> _Task item_
Can you convert the records below into a JSON list of strings, one string per line and blank lines left out, beginning with the line that contains "Image resolution: width=548" and continuing through the line that contains "I want to click", with the pictures omitted?

> _Data in this exercise_
%%
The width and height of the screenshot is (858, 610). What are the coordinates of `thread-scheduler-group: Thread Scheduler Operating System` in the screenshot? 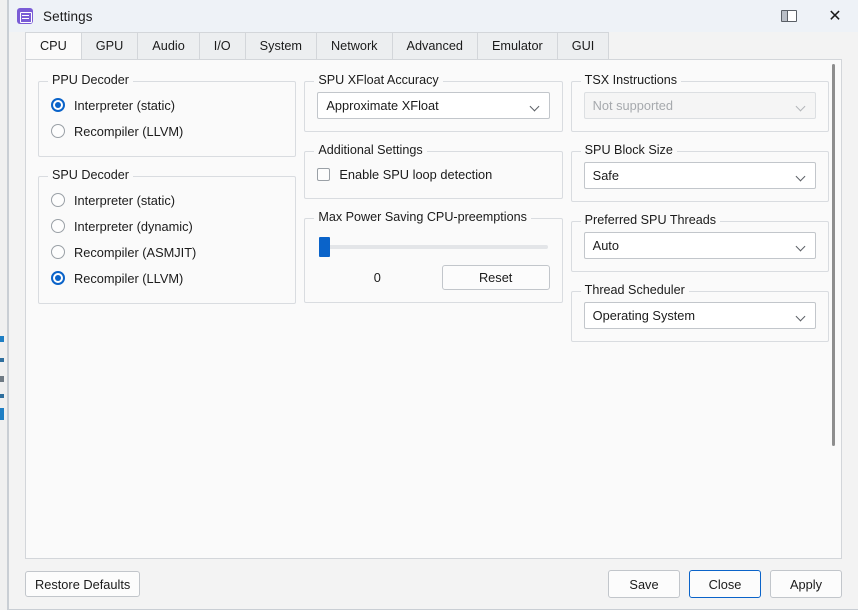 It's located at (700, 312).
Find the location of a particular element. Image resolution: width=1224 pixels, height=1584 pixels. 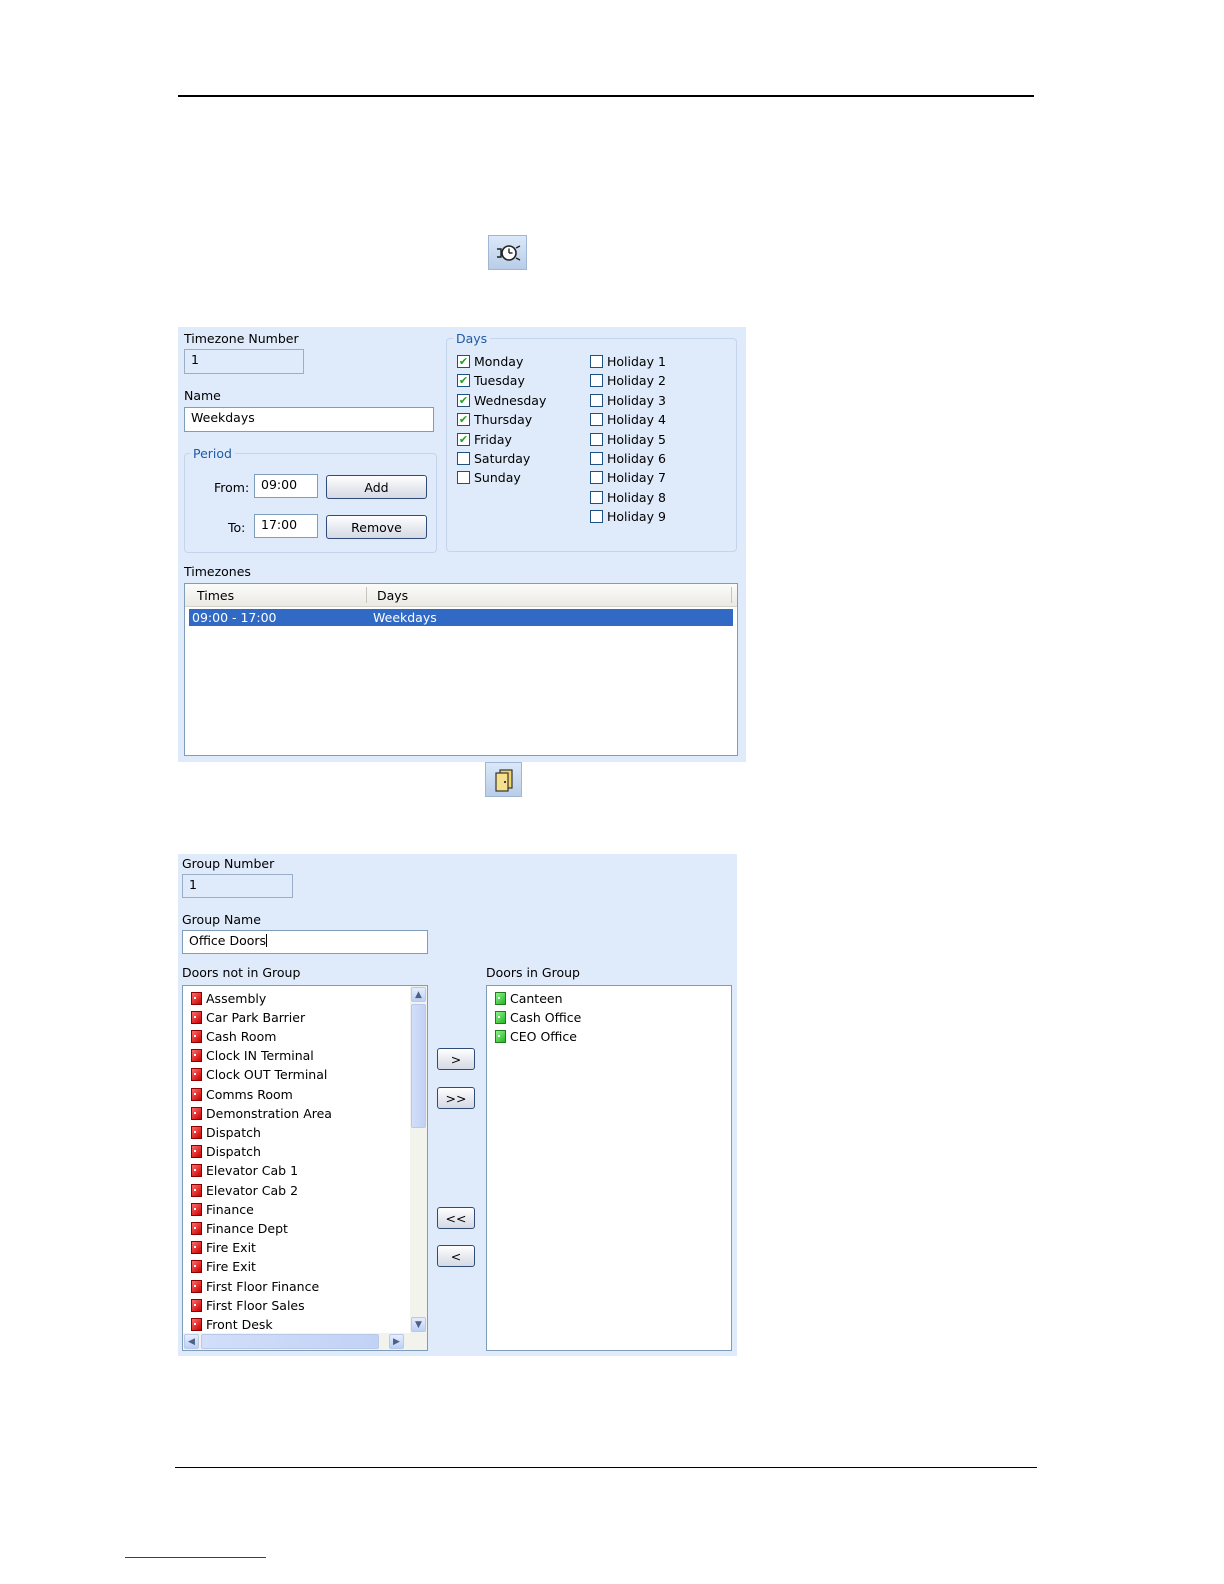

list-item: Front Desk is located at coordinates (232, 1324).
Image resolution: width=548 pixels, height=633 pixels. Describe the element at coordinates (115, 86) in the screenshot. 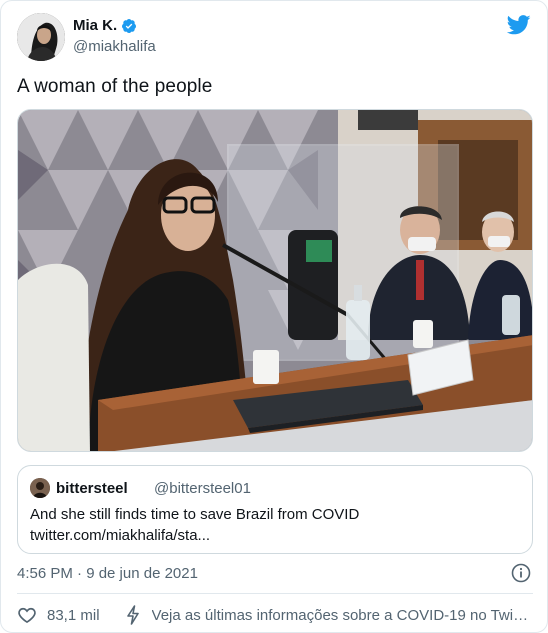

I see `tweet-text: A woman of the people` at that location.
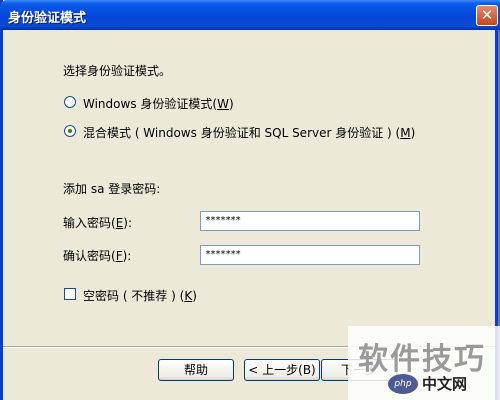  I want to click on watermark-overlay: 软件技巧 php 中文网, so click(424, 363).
%%
%%
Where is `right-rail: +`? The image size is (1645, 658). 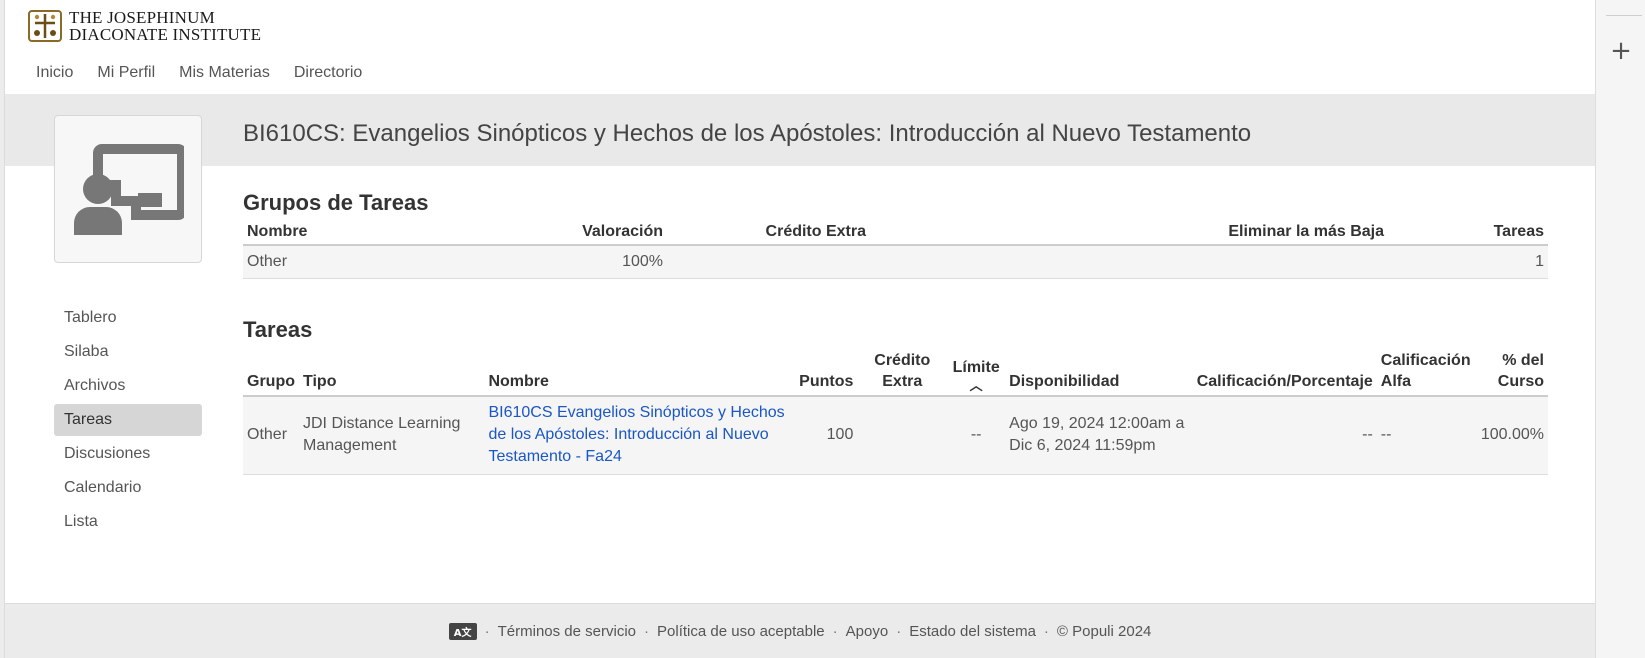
%%
> _Response to this exercise_
[
  "Image resolution: width=548 pixels, height=633 pixels. Describe the element at coordinates (115, 86) in the screenshot. ",
  "I see `tweet-text: A woman of the people` at that location.",
  "  I want to click on watermark-overlay: 软件技巧 php 中文网, so click(424, 363)."
]